Collected data entries:
------------------------------------

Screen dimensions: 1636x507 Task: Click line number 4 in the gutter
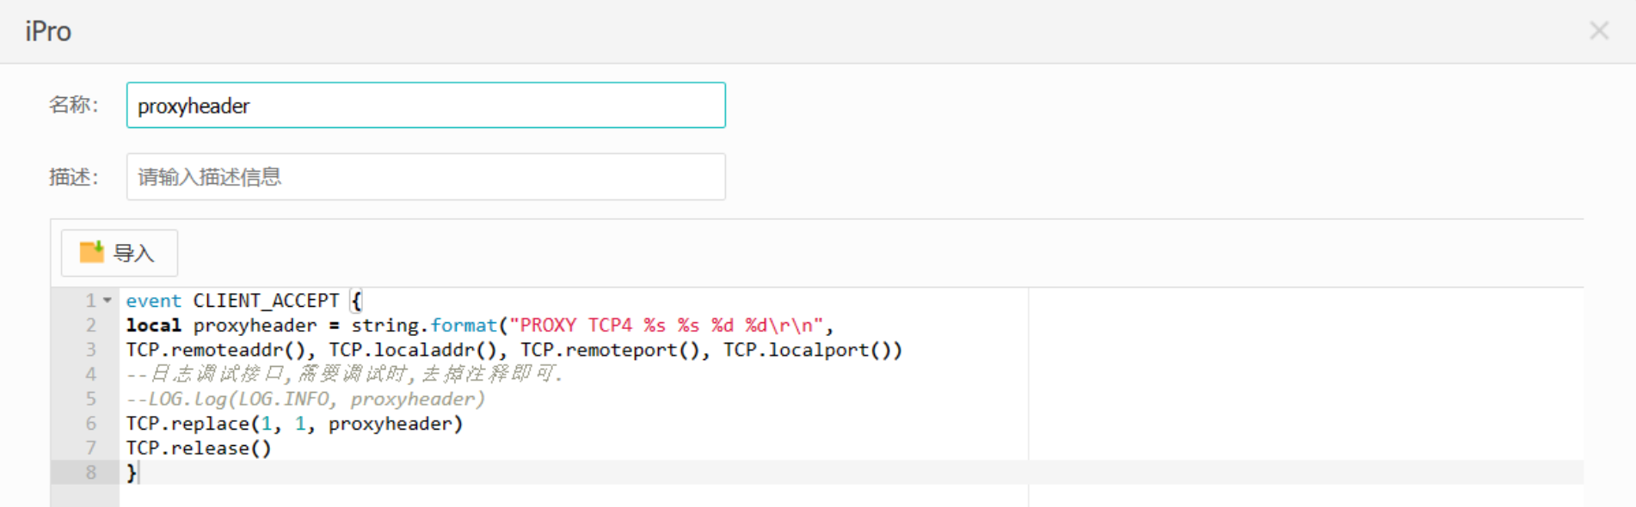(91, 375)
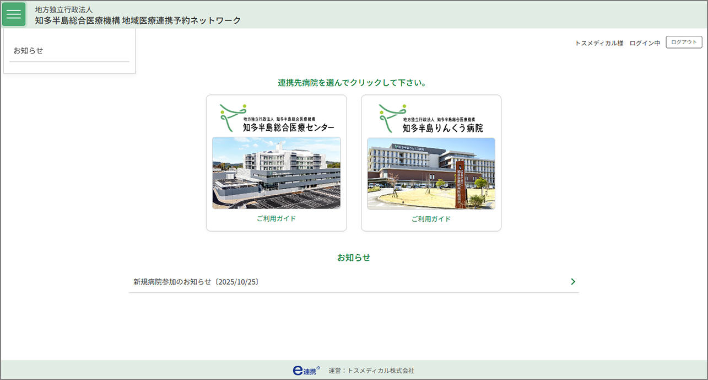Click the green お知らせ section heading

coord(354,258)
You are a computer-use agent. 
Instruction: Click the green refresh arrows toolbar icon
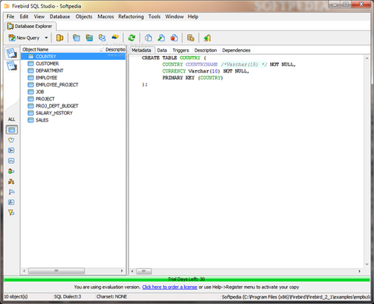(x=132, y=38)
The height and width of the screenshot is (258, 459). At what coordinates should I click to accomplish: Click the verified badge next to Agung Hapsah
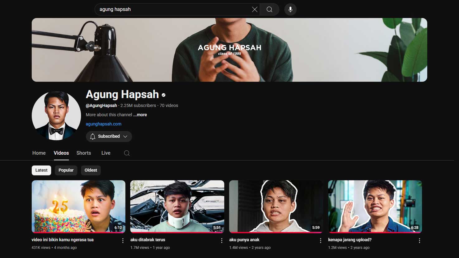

------------------------------------

• **Your instructions**:
All of the records must come back exactly as they stand, minus every picture.

• **Solution to this exercise**:
Screen dimensions: 1636x507 Task: Click line number 4 in the gutter
(91, 375)
Click the green お知らせ section heading

coord(354,258)
You are a computer-use agent. 
Instruction: Click the green refresh arrows toolbar icon
(x=132, y=38)
The height and width of the screenshot is (258, 459). At what coordinates should I click to accomplish: Click the verified badge next to Agung Hapsah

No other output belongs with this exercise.